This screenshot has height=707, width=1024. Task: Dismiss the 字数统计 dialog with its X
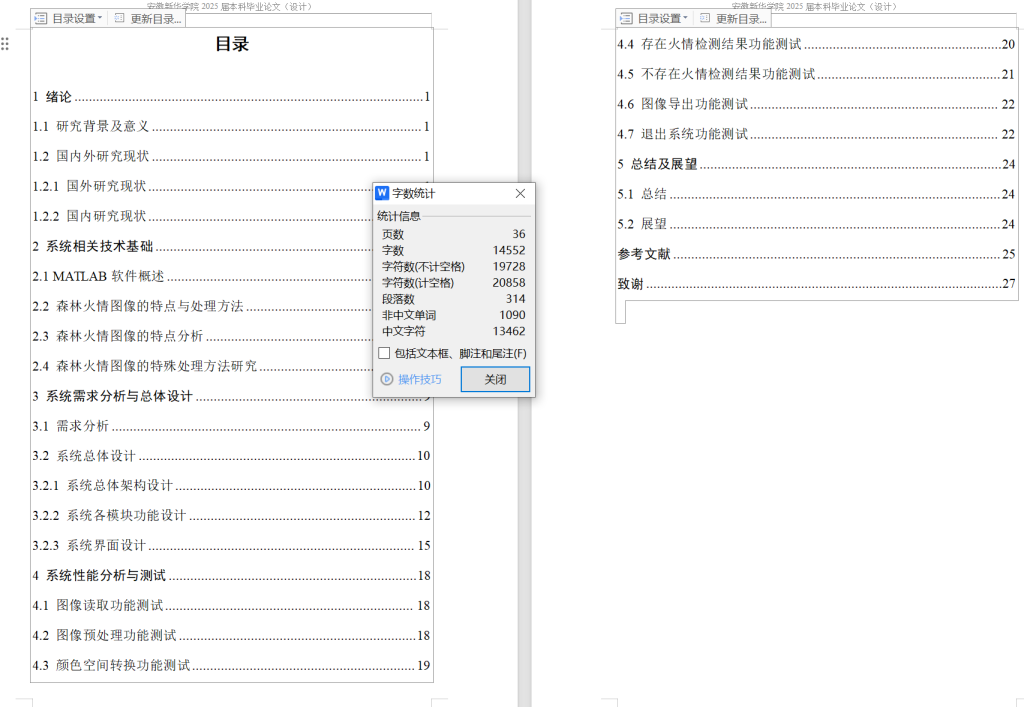[520, 193]
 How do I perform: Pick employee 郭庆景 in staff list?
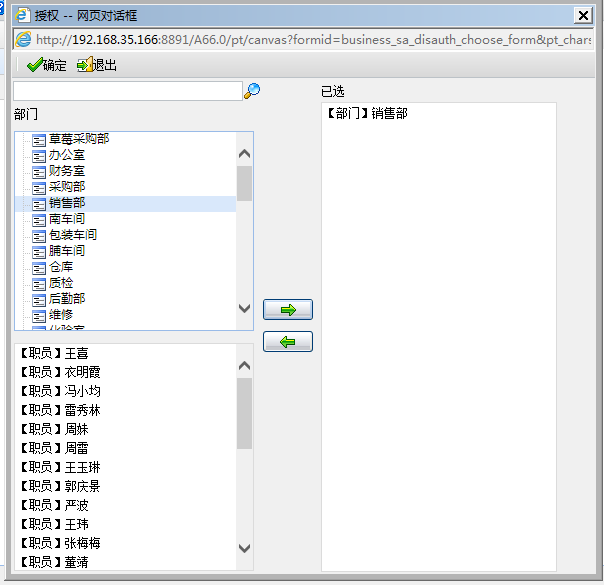(59, 486)
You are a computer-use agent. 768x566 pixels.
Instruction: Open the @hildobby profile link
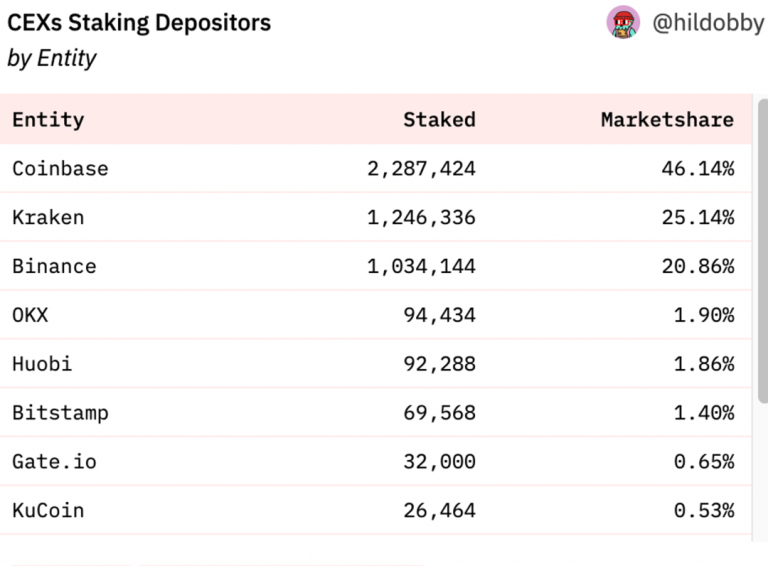pos(707,22)
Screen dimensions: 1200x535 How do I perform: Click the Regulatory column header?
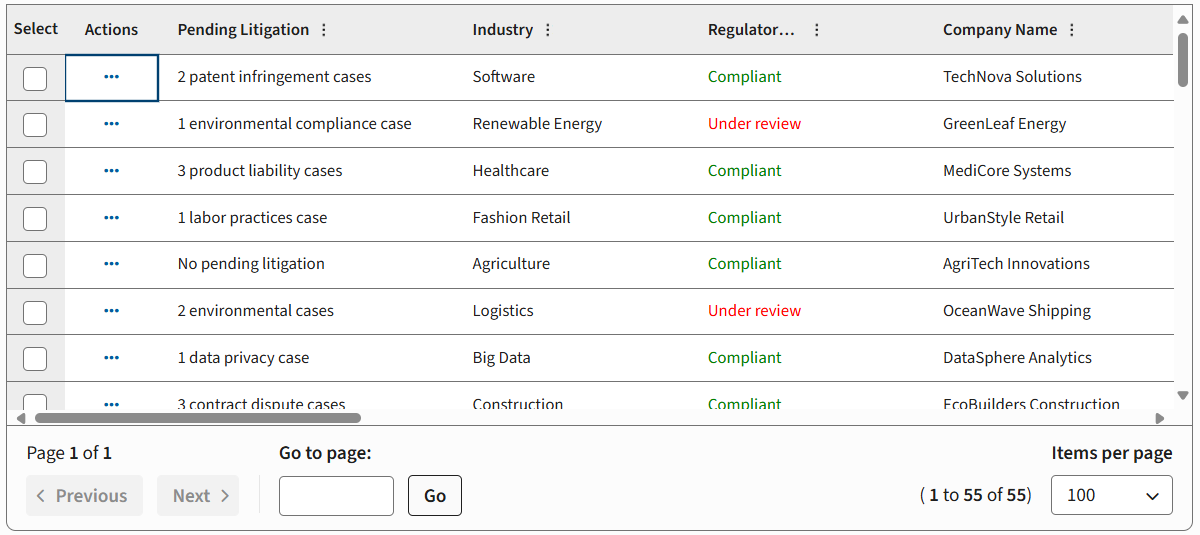click(751, 30)
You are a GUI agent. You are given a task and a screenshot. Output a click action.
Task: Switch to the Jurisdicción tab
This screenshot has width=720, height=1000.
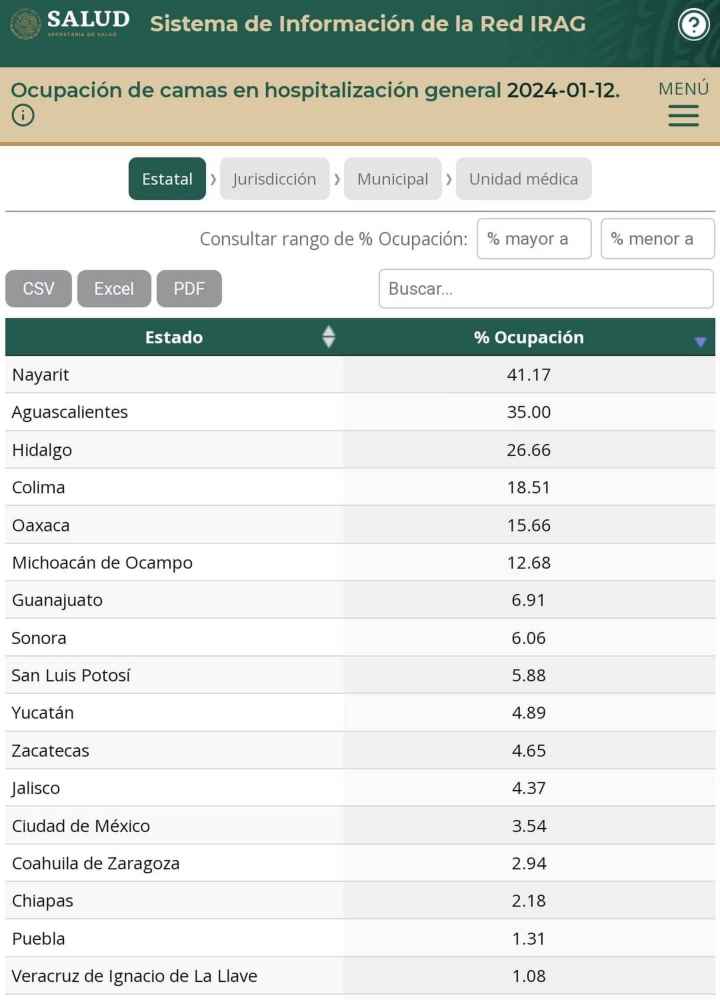click(x=274, y=179)
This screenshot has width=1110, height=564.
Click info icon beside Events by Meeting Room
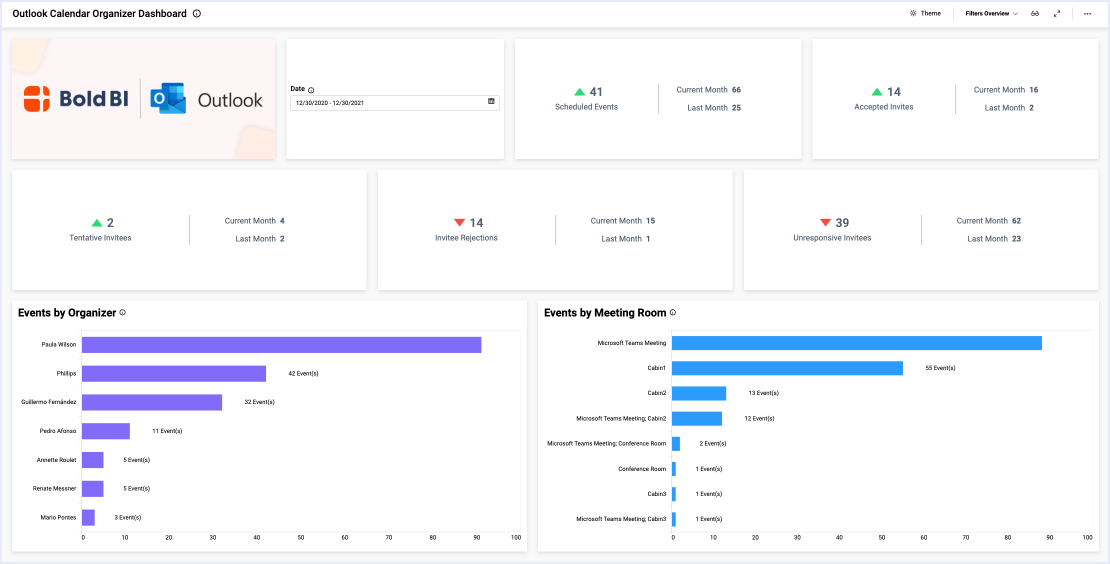point(673,313)
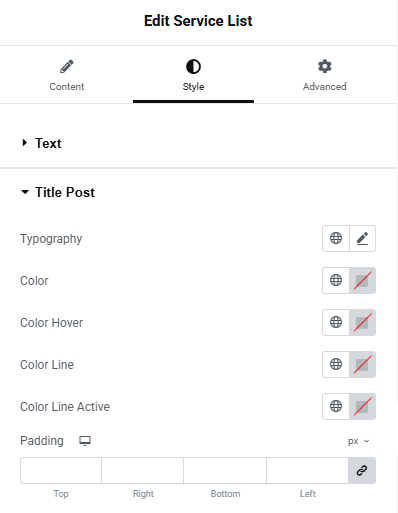Viewport: 398px width, 513px height.
Task: Switch to the Content tab
Action: [x=67, y=75]
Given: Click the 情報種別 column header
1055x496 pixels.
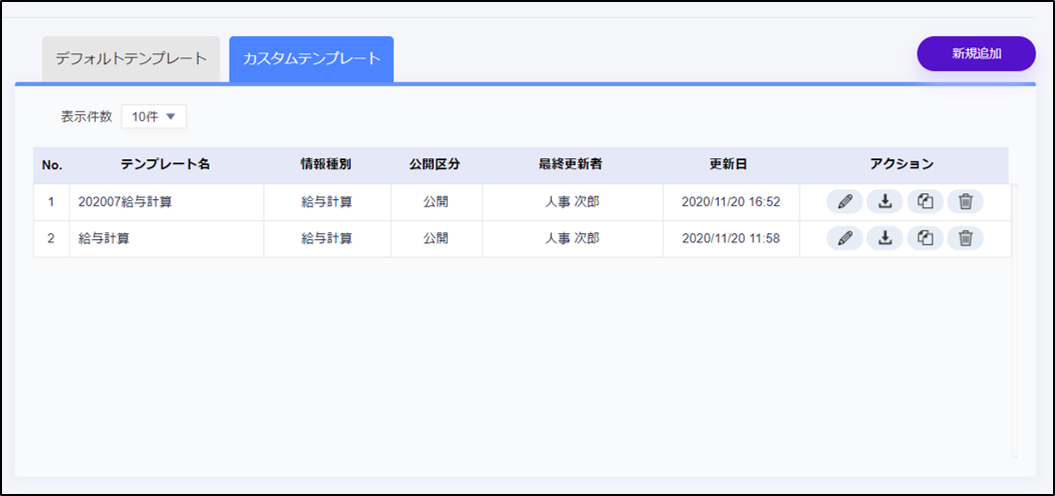Looking at the screenshot, I should click(x=326, y=165).
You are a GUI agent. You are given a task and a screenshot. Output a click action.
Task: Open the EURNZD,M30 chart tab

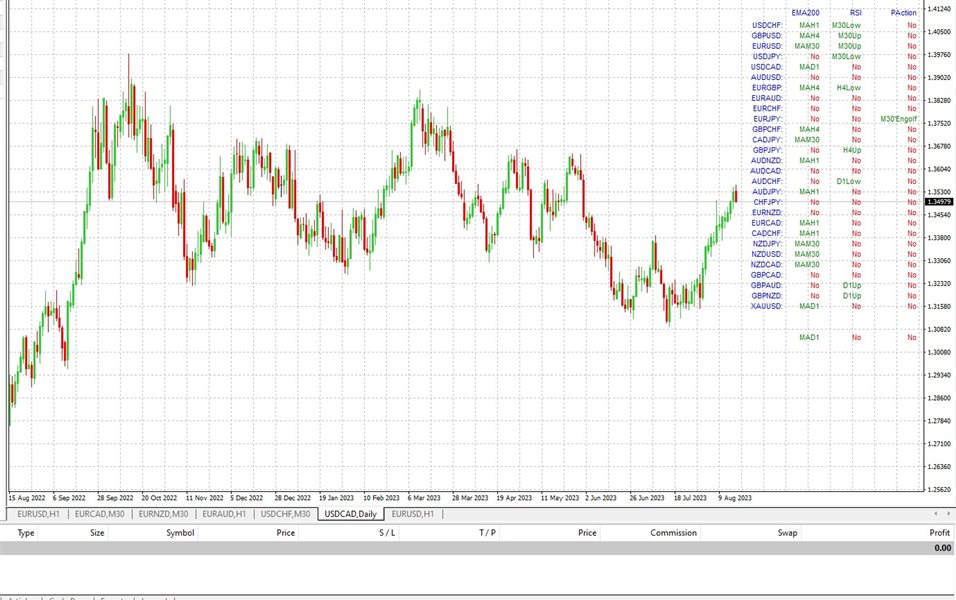coord(163,513)
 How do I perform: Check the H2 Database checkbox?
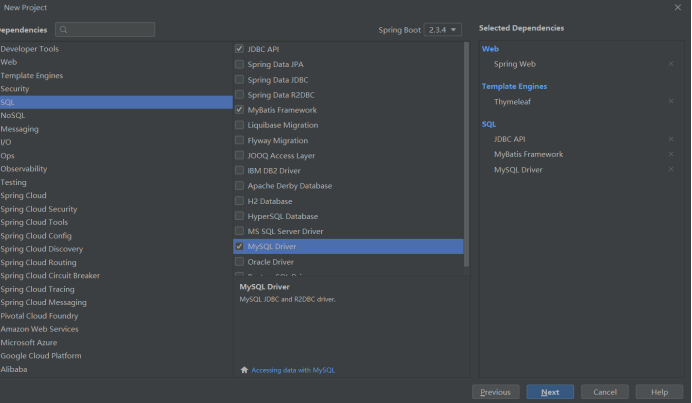point(239,201)
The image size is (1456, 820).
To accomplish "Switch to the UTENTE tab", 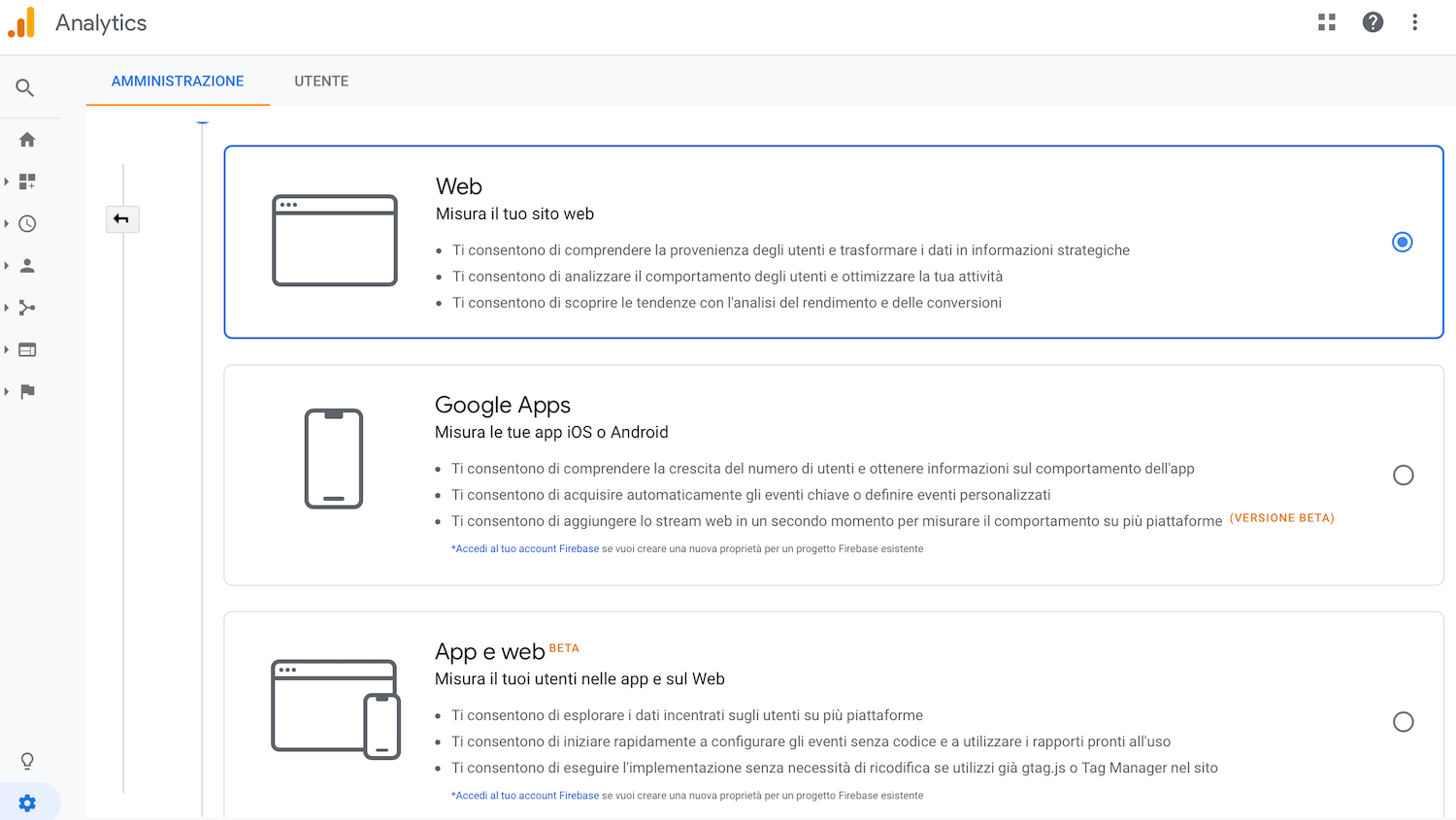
=-=-=-=-=
EXERCISE: Please retype exactly the lines from the one containing "How do I perform: Check" to the last line of the records above, both included, without any pictures.

EXERCISE SOLUTION:
 How do I perform: Check the H2 Database checkbox?
point(239,201)
The image size is (1456, 820).
To accomplish "Switch to the UTENTE tab", 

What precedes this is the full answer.